Я долго ненавидел Саркисяна. Так унизительна была и его пощечина да в какой-то степени и котелок — так швыряют кость собаке… Но сейчас, спустя много лет, я пришел к мысли, что Саркисян, в сущности, был добрым и хорошим человеком. И я простил его.

Да, я съел тогда этот суп. Наверное, две трети котелка мелкой вареной картошки. Ничего вкуснее я в своей жизни не ел.

Как я был кострожогом, я описал в стихотворении. Оно так и называется — «Кострожоги». Нет смысла пересказывать. Хотя в стихах я даю в основном психологическую ситуацию, и стоит, пожалуй, рассказать о сути этой работы и о моем напарнике.

Я хорошо научился валить деревья. Кумияма научил. Он, после того как в 1945 году попал в плен, в основном только этим и занимался. Кумияма был не только слаб, но и стар. Он офицером участвовал еще в русско-японской войне 1904–1905 гг. В войне 1945 года не принимал участия. Повестку о мобилизации он получил уже после атомных взрывов в Хиросиме и Нагасаки. Повестка эта была направлением в Квантунскую армию. Кумияме тогда было минимум 65 лет, он был майором запаса. Но японцы (во всяком случае, японцы-военные) чрезвычайно дисциплинированны. Когда Кумияма высадился с десантного судна на маньчжурский берег, уже была подписана безоговорочная капитуляция Японии. Кумияма с большим трудом нашел в квантунской неразберихе свою, уже капитулировавшую часть и явился с предписанием к ее командиру.
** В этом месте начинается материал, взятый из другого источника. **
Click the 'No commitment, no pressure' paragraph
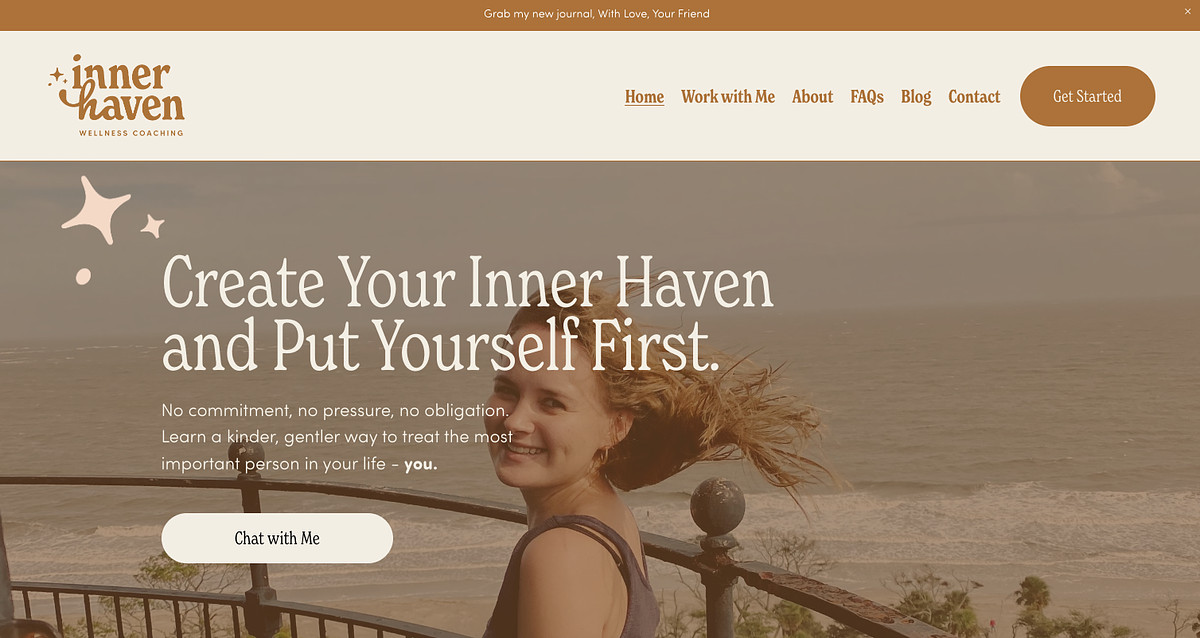The image size is (1200, 638). [338, 437]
До призыва в армию Кумияма жил на Южном Сахалине. У него была моторная лодка и сарай на берегу, где он примитивным способом консервировал свой улов. Естественно, помогали родные. При беседе с нашими особистами он это свое хилое производство гордо назвал рыбоконсервным заводом. Что ж, явный капиталист, да еще и майор по воинскому званию. В течение двух минут его и осудили, согласно решению Союзной военно-контрольной комиссии, как военного преступника и отправили в Тайшетлаг. Там, на месте, где потом появилась тайшетская пересылка, был лагерь японских военных преступников.

Кто виноват? Наши следователи? Они действовали согласно инструкции. Кумияма с его «заводом» и дисциплинированностью? Тоже вроде бы нет. Виновато роковое стечение обстоятельств, но прежде всего война — ненормальное состояние человеческого общества.

По— русски Кумияма не знал ни единого слова, кроме мата. Но выяснилось, что он весьма недурно знает английский язык. В то молодое, послешкольное время я тоже хорошо знал английский. Уроки Елены Михайловны Охотиной еще не выветрились из-за многолетнего отсутствия практики и снотворных препаратов. К слову сказать, по-английски русскому человеку гораздо легче говорить не с англичанами, а с представителями любых других наций, изучавшими английский.

Мы говорили с Кумиямой по-английски. И он очень уважал меня и даже иногда после работы приходил в мой угол барака — поговорить. Я был единственным человеком на всей 031-й колонии, который мог объясниться с Кумиямой. Был еще молодой кореец, работавший в бане, но он знал по-японски очень мало.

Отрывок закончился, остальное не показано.